Pela primeira vez, cientistas conseguiram observar os “tsunamis cerebrais” que acontecem no cérebro no exacto momento em que a morte se torna irreversível, analisando o fenómeno em pacientes terminais enquanto morriam no hospital.
Talvez nunca possamos de facto vir a saber o que realmente acontece na hora da nossa morte, mas um grupo de cientistas da Universidade Charitée, em Berlim, em conjunto com uma equipa da Universidade de Cincinnati, nos EUA, realizou um estudo pioneiro sobre o tema, monitorizando o sistema nervoso e o cérebro de pacientes terminais no momento da sua morte.
A pesquisa, liderada pelo cientista alemão Jens Dreier e publicada em janeiro na revista ‘Annals of Neurology’, foi realizada com a autorização das famílias dos pacientes – tipicamente vítimas de acidentes de viação, AVC’s ou paragens cardíacas, sem qualquer hipótese de sobrevivência.
A equipa de investigadores pretendia obter mais detalhes sobre o que acontece com o cérebro humano, ainda um completo enigma. Para isso, à medida que o paciente terminal piorava, os cientistas vigiavam a sua actividade neurológica, com dezenas de eléctrodos.
De forma geral, os neurónios funcionam com iões carregados eletricamente, o que cria desequilíbrios eléctricos entre eles e o seu ambiente. É isso que permite os pequenos choques, ou sinais eléctricos, que são transmitidos pelas sinapses. A manutenção desse sistema em equilíbrio torna-se mais difícil à medida que a morte se aproxima.
Para se alimentar, as células “bebem” oxigénio e energia química da corrente sanguínea. Quando o corpo morre e o fluxo de sangue que chega ao cérebro é interrompido, os neurónios – privados de oxigénio – tentam uma das suas últimas saídas: acumular os recursos que sobraram, explicam os autores do estudo.

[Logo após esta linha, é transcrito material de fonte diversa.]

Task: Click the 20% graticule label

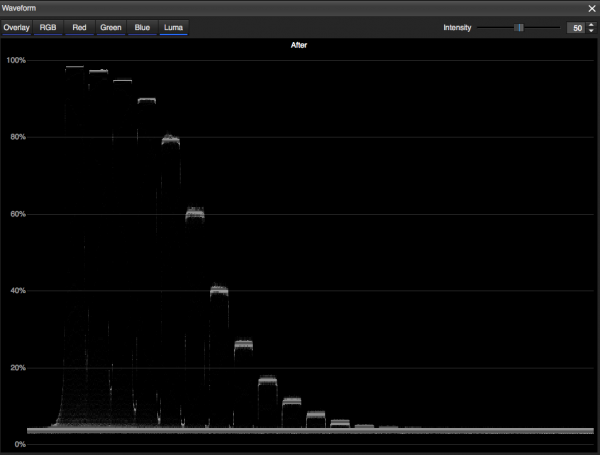Action: tap(16, 368)
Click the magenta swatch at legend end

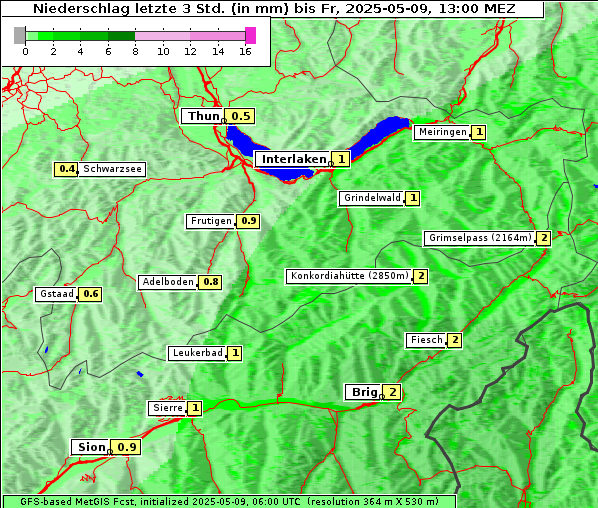pos(251,35)
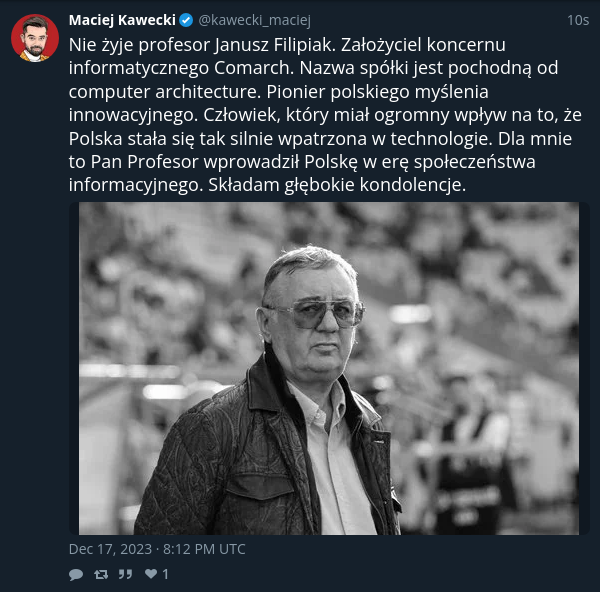Click the phrase computer architecture

pyautogui.click(x=165, y=92)
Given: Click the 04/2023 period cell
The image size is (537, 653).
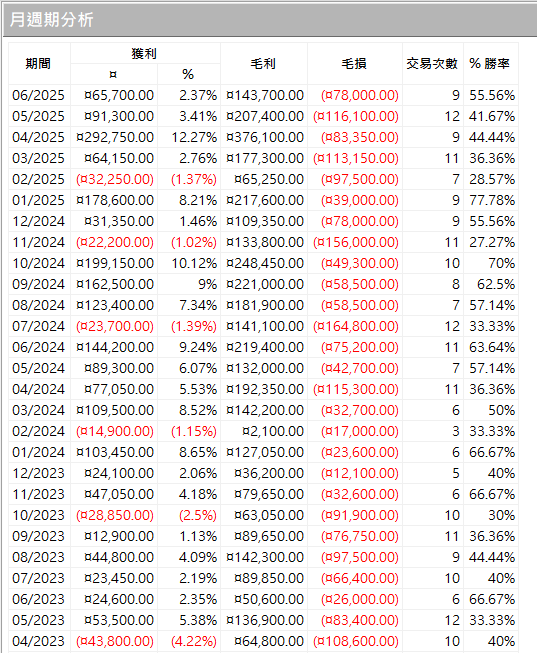Looking at the screenshot, I should tap(39, 641).
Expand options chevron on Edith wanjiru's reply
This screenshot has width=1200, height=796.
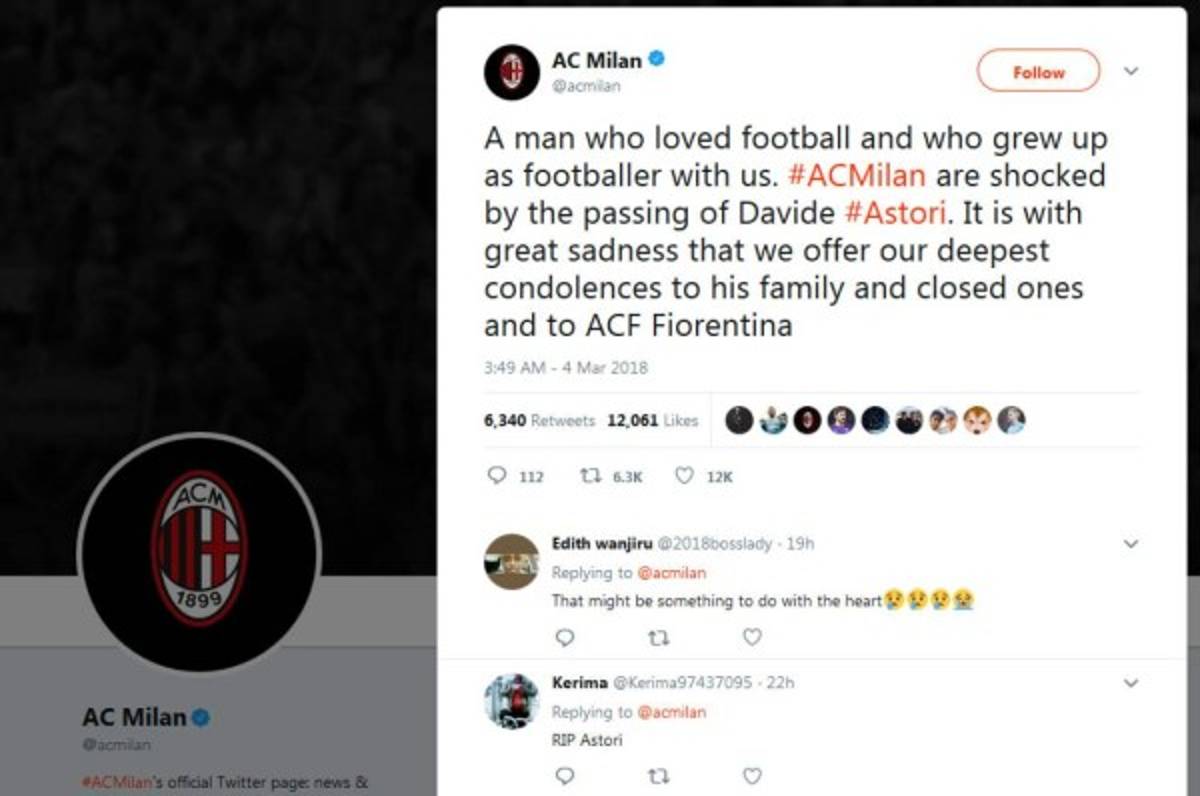click(1131, 544)
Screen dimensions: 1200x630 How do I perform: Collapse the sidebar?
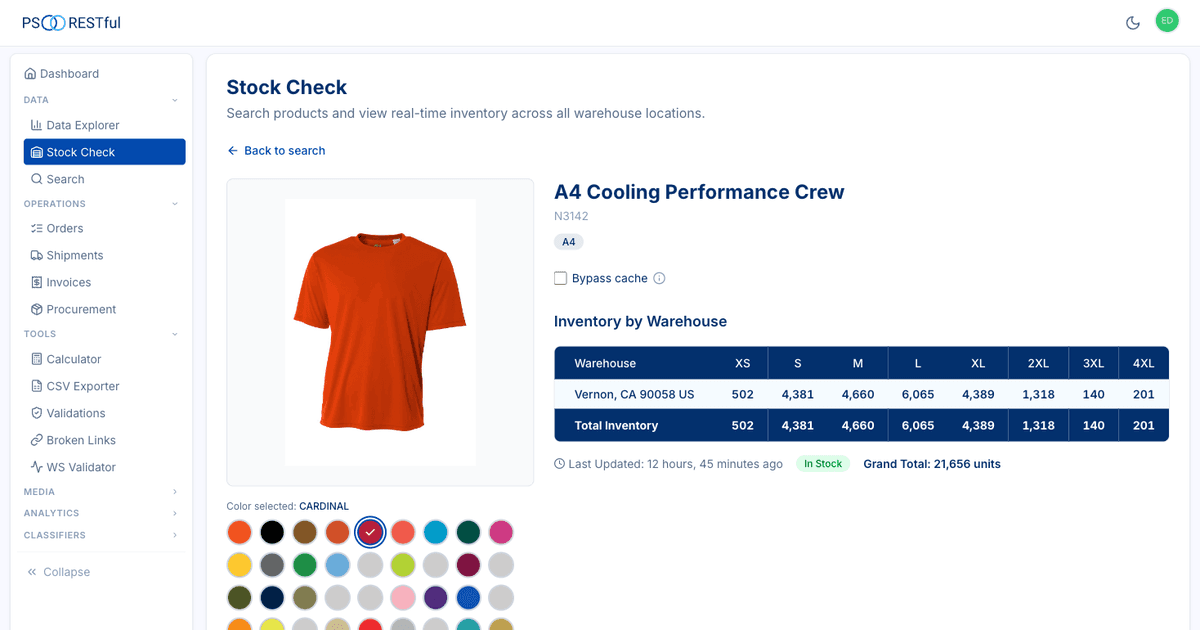[x=58, y=571]
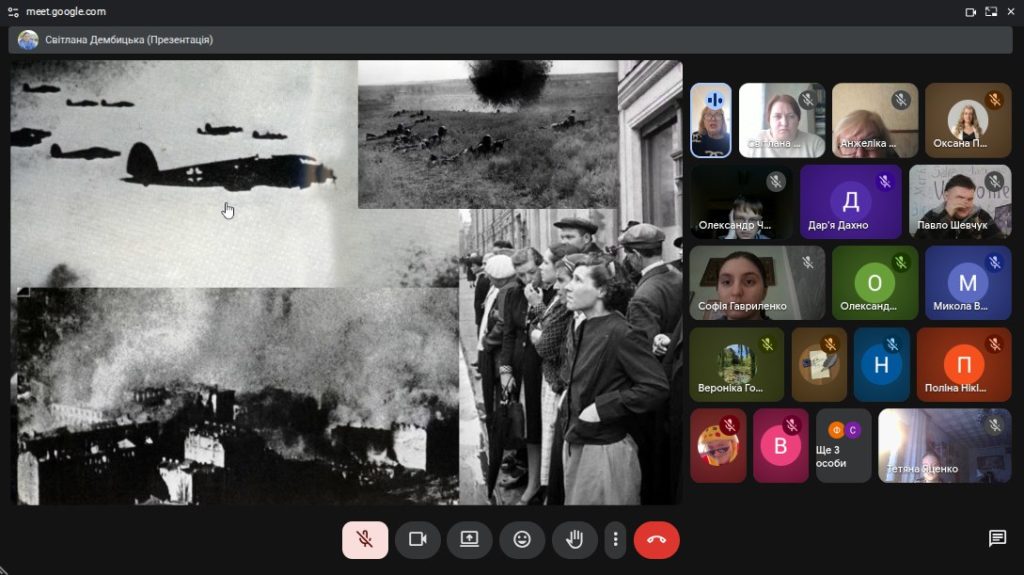Click the camera icon in the title bar
Screen dimensions: 1024x575
point(970,12)
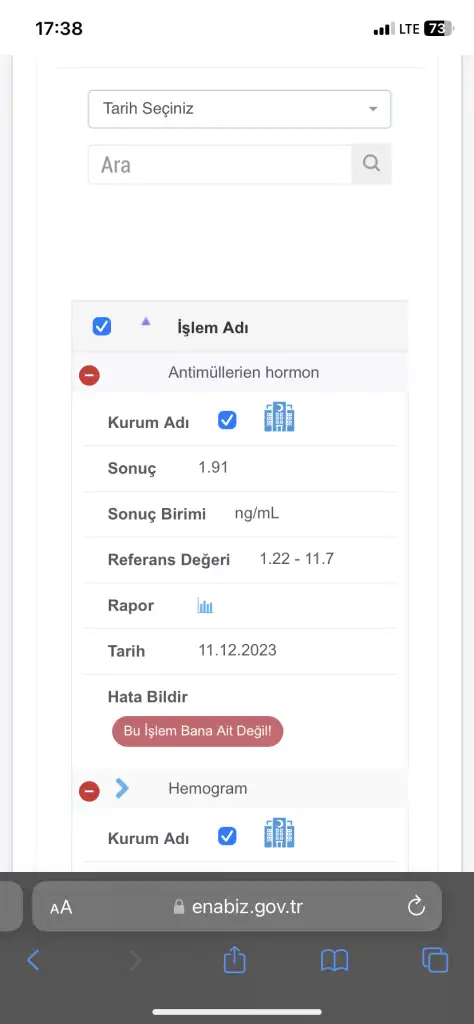Viewport: 474px width, 1024px height.
Task: Open the AA reader menu in address bar
Action: [61, 907]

O que sabíamos até agora sobre a morte cerebral era baseada em pesquisas com animais. Ainda que a nova pesquisa revele que a morte dos nossos cérebros seja semelhante à morte nos animais, o cérebro humano naturalmente traz especificidades e complexidades peculiares – e incríveis.
Uma das descobertas do estudo é o esforço enorme que os neurónios realizam para tentarem manter-se vivos – e, perante a falta de oxigénio e energia química causada pela ausência de fluxo sanguíneo, os neurónios silenciam-se, para acumularem e salvarem os recursos que lhes restam.
A energia é então utilizada não para enviar sinais, como normalmente acontece, mas para manter as cargas eléctricas internas, mantendo o cérebro “vivo” à espera de um novo fluxo sanguíneo – que infelizmente não virá. Este fenómeno incrível foi baptizado de “depressão não dispersa”, pois acontece no cérebro como um todo.
Em seguida, no entanto, o inevitável: a libertação dessa energia térmica, conhecida como “despolarização da difusão” ou “tsunami cerebral”, que leva à destruição das células. À medida que os níveis de oxigénio caíam nos pacientes monitorizados, caíam também os níveis de actividade cerebral.
É então que a morte chega.
“A despolarização expansiva marca o início das mudanças celulares tóxicas que eventualmente levam à morte, mas não é o ponto chave da morte por si só. Essa despolarização é reversível até certo ponto, se o suprimento de energia for restaurado”, diz Jens Dreier.
Estes resultados parecem assim apontar que a morte cerebral pode ser reversível. Mas, como diz Dreier, a morte é um fenómeno complexo para o qual não há respostas fáceis.